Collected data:
------------------------

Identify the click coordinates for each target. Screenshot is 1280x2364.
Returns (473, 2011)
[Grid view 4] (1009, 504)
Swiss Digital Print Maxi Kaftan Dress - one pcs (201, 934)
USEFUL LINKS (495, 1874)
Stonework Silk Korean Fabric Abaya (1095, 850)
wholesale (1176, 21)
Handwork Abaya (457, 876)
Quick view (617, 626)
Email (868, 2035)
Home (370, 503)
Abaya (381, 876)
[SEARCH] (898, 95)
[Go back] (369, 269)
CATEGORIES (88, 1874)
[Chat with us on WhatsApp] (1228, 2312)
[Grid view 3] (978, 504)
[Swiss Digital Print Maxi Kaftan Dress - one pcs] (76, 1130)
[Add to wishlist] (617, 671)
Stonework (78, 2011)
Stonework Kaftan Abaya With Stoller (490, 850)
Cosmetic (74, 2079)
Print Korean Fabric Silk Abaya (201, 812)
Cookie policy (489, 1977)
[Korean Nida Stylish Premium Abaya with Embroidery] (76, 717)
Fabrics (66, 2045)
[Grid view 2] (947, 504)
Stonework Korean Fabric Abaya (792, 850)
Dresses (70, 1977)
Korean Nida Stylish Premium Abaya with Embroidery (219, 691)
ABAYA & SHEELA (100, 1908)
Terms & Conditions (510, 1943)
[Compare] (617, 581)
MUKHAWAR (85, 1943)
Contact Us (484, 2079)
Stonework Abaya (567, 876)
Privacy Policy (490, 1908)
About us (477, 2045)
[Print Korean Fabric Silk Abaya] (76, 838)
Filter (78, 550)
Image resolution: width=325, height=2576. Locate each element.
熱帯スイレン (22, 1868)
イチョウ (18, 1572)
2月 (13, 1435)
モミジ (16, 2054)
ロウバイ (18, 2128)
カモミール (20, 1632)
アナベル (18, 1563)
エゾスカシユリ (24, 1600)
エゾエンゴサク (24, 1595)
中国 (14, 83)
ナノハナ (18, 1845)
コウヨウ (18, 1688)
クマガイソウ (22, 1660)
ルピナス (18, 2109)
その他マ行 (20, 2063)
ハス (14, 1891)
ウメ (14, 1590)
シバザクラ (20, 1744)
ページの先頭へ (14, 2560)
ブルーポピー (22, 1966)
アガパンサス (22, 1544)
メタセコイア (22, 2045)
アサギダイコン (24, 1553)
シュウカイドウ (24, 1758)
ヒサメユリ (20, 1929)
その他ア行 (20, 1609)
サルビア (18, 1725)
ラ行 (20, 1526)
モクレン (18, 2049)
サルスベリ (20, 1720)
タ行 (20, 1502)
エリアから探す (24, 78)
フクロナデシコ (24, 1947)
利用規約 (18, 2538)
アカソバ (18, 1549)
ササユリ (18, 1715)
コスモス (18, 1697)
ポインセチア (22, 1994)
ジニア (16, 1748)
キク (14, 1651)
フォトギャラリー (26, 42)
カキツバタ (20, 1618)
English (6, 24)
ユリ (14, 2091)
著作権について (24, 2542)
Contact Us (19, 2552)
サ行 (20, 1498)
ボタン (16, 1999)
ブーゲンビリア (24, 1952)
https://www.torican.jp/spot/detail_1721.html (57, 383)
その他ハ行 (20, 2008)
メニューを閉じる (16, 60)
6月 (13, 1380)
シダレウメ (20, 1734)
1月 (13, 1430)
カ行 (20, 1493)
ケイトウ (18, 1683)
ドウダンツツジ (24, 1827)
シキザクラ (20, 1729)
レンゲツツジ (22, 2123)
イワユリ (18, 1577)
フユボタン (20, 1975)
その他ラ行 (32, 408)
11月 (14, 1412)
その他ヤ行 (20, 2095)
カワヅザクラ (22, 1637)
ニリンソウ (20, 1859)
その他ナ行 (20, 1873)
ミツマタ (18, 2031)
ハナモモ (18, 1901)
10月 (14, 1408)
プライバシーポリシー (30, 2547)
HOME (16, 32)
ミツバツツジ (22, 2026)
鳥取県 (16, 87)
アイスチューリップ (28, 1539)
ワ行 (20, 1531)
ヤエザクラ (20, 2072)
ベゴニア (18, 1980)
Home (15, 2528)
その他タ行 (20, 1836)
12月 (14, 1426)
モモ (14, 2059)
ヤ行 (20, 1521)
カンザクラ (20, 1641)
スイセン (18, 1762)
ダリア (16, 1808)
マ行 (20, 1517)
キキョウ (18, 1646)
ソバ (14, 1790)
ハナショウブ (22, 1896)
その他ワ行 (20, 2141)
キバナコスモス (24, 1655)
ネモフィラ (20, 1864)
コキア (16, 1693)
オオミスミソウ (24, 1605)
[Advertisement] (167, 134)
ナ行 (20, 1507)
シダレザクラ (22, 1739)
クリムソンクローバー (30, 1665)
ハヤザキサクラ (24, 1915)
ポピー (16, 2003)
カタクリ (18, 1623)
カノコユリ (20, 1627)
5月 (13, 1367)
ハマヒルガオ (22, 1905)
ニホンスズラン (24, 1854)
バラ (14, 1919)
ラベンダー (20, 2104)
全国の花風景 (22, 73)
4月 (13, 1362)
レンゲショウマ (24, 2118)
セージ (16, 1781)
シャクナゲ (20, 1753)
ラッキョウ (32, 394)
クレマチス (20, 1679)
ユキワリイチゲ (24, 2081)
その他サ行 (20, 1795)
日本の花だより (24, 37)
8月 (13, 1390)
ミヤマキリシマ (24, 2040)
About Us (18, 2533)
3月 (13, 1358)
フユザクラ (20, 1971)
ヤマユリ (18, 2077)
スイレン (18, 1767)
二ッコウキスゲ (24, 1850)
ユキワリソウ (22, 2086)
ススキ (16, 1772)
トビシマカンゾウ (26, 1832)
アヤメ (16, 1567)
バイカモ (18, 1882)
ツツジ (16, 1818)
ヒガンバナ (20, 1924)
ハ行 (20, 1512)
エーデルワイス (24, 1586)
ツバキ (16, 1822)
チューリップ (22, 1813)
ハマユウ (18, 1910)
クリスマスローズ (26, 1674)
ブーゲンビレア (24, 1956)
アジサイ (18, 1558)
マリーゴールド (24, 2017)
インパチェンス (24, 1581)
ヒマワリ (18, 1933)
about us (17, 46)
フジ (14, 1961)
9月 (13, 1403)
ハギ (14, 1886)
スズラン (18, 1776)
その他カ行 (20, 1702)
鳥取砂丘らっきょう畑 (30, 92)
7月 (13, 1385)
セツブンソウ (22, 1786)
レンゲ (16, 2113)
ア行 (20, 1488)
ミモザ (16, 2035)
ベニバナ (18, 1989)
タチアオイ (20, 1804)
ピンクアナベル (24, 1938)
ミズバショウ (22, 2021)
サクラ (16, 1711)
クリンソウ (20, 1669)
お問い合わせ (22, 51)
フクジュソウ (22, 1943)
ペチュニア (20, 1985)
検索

------------------------

● **Task to complete**
Look back at the data above. Transcribe exactly the lines starting at the line that contains "2月 (13, 1435)" and ending at the line that contains "サ行 (20, 1498)".

● **Written response**
2月 (13, 1435)
モミジ (16, 2054)
ロウバイ (18, 2128)
カモミール (20, 1632)
アナベル (18, 1563)
エゾスカシユリ (24, 1600)
エゾエンゴサク (24, 1595)
中国 (14, 83)
ナノハナ (18, 1845)
コウヨウ (18, 1688)
クマガイソウ (22, 1660)
ルピナス (18, 2109)
その他マ行 (20, 2063)
ハス (14, 1891)
ウメ (14, 1590)
シバザクラ (20, 1744)
ページの先頭へ (14, 2560)
ブルーポピー (22, 1966)
アガパンサス (22, 1544)
メタセコイア (22, 2045)
アサギダイコン (24, 1553)
シュウカイドウ (24, 1758)
ヒサメユリ (20, 1929)
その他ア行 (20, 1609)
サルビア (18, 1725)
ラ行 (20, 1526)
モクレン (18, 2049)
サルスベリ (20, 1720)
タ行 (20, 1502)
エリアから探す (24, 78)
フクロナデシコ (24, 1947)
利用規約 (18, 2538)
アカソバ (18, 1549)
ササユリ (18, 1715)
コスモス (18, 1697)
ポインセチア (22, 1994)
ジニア (16, 1748)
キク (14, 1651)
フォトギャラリー (26, 42)
カキツバタ (20, 1618)
English (6, 24)
ユリ (14, 2091)
著作権について (24, 2542)
Contact Us (19, 2552)
サ行 (20, 1498)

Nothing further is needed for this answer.